I used to adore the song "Flinch" by Alanis Morissette, because it seemed to hit so close to home--
Soon I'll grow old, and I won't even flinch at your name...
I hoped to god that that would be the case. I guess there was a time that it burned me to think of him, because he was so cold to me...but we've split contact to such a degree that frankly, I don't feel a thing anymore. Giancarlo. No shudder, no bitterness, no pain. Only an idle curiosity of where he is and what he's been doing. He's probably graduated college. He might even be married. In a totally different country. Who knows? I wonder if he's happy. No lingering sadness at these ruminations. When it comes down to it, I don't think I really care, it's just out of deeply ingrained habit that I wonder these things once his name floats to mind.

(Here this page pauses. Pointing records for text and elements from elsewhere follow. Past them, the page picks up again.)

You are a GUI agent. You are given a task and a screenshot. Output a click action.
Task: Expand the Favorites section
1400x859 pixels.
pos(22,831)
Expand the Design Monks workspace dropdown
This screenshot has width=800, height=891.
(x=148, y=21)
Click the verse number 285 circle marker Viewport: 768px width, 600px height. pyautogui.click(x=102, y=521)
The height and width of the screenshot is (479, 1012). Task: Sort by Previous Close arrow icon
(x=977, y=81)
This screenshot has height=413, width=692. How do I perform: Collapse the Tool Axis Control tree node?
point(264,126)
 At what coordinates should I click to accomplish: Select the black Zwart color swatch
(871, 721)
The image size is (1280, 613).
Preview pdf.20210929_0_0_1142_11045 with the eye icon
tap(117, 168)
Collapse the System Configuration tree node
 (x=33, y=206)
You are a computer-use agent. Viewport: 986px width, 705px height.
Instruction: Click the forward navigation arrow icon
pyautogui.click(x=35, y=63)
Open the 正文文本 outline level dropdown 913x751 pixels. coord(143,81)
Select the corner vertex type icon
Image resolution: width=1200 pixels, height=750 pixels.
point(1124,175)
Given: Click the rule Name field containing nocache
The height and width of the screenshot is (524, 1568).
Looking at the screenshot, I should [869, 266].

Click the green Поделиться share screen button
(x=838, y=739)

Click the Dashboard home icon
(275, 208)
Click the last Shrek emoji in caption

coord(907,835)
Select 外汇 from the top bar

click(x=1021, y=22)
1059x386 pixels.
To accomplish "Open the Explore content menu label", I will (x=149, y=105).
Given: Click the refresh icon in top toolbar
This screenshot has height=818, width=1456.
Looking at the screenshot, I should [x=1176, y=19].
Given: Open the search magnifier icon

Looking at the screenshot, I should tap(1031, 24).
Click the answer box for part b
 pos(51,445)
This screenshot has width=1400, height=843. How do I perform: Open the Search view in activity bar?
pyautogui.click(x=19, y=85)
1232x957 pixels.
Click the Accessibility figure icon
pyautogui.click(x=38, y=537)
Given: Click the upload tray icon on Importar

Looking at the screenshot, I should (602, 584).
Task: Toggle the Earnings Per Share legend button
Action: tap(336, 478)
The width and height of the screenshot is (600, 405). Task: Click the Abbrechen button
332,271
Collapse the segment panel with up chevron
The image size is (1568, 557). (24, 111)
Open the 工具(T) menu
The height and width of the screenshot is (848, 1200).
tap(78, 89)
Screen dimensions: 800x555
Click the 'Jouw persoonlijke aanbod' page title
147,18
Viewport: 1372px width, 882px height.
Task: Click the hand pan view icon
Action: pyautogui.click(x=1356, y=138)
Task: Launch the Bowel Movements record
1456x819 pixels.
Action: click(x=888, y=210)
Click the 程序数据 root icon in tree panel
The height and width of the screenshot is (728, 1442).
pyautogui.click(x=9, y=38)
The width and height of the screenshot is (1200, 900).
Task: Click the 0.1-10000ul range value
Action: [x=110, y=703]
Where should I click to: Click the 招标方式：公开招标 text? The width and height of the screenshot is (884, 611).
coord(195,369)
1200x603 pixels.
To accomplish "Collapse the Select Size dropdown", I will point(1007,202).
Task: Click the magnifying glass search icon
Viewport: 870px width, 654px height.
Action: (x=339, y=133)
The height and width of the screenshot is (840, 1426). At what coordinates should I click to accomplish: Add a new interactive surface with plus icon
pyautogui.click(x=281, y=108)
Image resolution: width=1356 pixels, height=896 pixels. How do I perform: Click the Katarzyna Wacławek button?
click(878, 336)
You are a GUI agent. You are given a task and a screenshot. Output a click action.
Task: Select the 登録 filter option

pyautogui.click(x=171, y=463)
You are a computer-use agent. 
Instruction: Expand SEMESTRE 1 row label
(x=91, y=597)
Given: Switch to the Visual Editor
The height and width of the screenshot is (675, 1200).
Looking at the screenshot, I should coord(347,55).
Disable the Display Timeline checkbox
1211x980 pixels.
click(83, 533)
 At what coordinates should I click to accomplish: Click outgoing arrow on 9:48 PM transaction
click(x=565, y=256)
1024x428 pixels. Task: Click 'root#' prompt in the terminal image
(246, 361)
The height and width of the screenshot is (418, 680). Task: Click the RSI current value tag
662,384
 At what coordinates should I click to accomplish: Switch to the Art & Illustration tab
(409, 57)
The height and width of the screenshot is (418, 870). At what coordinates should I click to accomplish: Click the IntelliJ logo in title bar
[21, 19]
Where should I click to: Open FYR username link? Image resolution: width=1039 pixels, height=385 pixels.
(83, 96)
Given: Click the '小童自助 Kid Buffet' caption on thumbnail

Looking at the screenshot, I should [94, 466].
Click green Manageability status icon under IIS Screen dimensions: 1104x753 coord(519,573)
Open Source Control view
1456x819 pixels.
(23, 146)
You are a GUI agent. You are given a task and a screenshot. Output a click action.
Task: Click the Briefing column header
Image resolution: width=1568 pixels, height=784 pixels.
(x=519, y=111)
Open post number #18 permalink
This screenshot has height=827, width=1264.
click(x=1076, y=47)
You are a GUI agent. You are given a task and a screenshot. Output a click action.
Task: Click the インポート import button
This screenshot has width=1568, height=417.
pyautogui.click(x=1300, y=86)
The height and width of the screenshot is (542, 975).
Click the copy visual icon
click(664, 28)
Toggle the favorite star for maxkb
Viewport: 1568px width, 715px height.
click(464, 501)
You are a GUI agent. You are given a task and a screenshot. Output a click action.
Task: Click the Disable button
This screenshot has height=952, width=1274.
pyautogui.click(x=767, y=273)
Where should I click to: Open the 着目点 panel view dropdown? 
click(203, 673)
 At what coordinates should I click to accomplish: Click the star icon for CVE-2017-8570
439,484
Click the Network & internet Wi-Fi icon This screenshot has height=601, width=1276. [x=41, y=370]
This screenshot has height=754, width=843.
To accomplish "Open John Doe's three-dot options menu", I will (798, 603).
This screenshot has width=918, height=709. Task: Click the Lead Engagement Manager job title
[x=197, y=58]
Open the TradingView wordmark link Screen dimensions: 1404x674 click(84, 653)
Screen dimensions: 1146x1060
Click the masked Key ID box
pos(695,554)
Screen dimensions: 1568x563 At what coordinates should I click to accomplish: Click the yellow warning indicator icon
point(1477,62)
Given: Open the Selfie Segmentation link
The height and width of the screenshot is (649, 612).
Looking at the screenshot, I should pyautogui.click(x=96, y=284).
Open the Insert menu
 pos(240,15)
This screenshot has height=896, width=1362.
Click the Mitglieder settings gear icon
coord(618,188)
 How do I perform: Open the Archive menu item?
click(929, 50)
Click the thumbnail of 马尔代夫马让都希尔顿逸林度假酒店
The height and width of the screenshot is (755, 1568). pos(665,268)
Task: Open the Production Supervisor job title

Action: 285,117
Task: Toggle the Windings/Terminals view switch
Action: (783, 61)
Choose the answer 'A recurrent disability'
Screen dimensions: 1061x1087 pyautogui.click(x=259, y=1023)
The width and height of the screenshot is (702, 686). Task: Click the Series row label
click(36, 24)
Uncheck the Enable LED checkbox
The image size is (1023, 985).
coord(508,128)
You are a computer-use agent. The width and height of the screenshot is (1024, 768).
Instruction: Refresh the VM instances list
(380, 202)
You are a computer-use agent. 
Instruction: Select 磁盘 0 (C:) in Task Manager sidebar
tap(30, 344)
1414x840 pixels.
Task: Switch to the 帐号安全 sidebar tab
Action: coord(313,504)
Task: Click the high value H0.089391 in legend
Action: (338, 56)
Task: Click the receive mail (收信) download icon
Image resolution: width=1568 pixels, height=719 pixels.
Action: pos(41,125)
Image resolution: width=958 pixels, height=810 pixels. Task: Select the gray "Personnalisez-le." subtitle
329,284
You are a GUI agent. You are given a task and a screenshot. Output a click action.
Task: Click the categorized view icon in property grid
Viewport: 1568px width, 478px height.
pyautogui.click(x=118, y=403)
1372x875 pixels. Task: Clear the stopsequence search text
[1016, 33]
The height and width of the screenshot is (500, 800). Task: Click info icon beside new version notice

Even though I was once obsessed with him...there are many who would not consider what we had as anything at all. Was it really love? What counts as love, and how can you tell? So many people ask these questions everyday. It's subjective, I suppose--because while I was involved in whatever it was, I never questioned that I was feeling total love and adoration for him every moment of every day. It's only in the aftermath of a something that you start to question things like that, like if it ever really happened or existed...since it's no longer there, in your face, reassuring you that it is and was as real as you'd hoped. And it's just as well. I just wonder if I'll ever really...understand it. Or know anything of this nature for sure.

I must admit, I doubt it. Stuff like this, which is based on faith and trust in one's feelings...is only as real as you make it, or believe it to be. And I tend to dislike people--frankly, the thought of not ever loving someone...it bothers me very slightly, but not a lot. Seeing how much grief and agony other people go through in relatively NON-bumpy relationships, I wonder if my jadedness isn't somehow a good thing.

All of this makes good fodder for consideration, in any case.